Output all records verbatim.
——
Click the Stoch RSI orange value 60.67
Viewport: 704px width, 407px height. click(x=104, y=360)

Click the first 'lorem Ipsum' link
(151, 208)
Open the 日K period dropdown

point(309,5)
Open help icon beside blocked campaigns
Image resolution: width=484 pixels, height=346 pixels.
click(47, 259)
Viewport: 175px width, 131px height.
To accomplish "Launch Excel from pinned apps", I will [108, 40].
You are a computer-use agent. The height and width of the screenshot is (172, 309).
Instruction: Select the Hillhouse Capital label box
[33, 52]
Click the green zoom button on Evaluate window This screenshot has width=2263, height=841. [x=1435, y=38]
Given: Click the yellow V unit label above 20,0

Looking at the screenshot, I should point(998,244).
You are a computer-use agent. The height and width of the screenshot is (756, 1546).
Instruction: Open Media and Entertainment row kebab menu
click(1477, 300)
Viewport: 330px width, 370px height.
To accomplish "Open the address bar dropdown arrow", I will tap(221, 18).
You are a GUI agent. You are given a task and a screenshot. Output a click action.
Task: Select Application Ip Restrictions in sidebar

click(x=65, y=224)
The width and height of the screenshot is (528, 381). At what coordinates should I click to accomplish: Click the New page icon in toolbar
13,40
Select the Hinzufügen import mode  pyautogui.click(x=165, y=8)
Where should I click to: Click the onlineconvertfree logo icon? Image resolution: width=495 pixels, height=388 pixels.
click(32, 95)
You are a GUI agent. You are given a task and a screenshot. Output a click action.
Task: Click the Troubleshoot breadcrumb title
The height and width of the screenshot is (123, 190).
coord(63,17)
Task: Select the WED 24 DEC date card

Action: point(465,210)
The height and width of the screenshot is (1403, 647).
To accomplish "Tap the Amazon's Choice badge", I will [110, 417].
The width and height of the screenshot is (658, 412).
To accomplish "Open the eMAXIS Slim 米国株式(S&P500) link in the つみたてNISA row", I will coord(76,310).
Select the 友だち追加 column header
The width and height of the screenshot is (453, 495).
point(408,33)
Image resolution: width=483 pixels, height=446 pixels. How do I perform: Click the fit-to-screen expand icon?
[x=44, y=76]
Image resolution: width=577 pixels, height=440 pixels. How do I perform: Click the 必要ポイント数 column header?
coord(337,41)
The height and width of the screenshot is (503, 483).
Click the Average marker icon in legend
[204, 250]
——
Response for this exercise
Click the Stoch RSI orange value 60.67
Viewport: 704px width, 407px height. click(x=104, y=360)

Click the first 'lorem Ipsum' link
(151, 208)
Open the 日K period dropdown

point(309,5)
Open help icon beside blocked campaigns
Image resolution: width=484 pixels, height=346 pixels.
click(47, 259)
Viewport: 175px width, 131px height.
To accomplish "Launch Excel from pinned apps", I will [108, 40].
You are a computer-use agent. The height and width of the screenshot is (172, 309).
Instruction: Select the Hillhouse Capital label box
[33, 52]
Click the green zoom button on Evaluate window This screenshot has width=2263, height=841. [x=1435, y=38]
Given: Click the yellow V unit label above 20,0

Looking at the screenshot, I should point(998,244).
You are a computer-use agent. The height and width of the screenshot is (756, 1546).
Instruction: Open Media and Entertainment row kebab menu
click(1477, 300)
Viewport: 330px width, 370px height.
To accomplish "Open the address bar dropdown arrow", I will tap(221, 18).
You are a GUI agent. You are given a task and a screenshot. Output a click action.
Task: Select Application Ip Restrictions in sidebar

click(x=65, y=224)
The width and height of the screenshot is (528, 381). At what coordinates should I click to accomplish: Click the New page icon in toolbar
13,40
Select the Hinzufügen import mode  pyautogui.click(x=165, y=8)
Where should I click to: Click the onlineconvertfree logo icon? Image resolution: width=495 pixels, height=388 pixels.
click(32, 95)
You are a GUI agent. You are given a task and a screenshot. Output a click action.
Task: Click the Troubleshoot breadcrumb title
The height and width of the screenshot is (123, 190).
coord(63,17)
Task: Select the WED 24 DEC date card

Action: point(465,210)
The height and width of the screenshot is (1403, 647).
To accomplish "Tap the Amazon's Choice badge", I will [110, 417].
The width and height of the screenshot is (658, 412).
To accomplish "Open the eMAXIS Slim 米国株式(S&P500) link in the つみたてNISA row", I will coord(76,310).
Select the 友だち追加 column header
The width and height of the screenshot is (453, 495).
point(408,33)
Image resolution: width=483 pixels, height=446 pixels. How do I perform: Click the fit-to-screen expand icon?
[x=44, y=76]
Image resolution: width=577 pixels, height=440 pixels. How do I perform: Click the 必要ポイント数 column header?
coord(337,41)
The height and width of the screenshot is (503, 483).
Click the Average marker icon in legend
[204, 250]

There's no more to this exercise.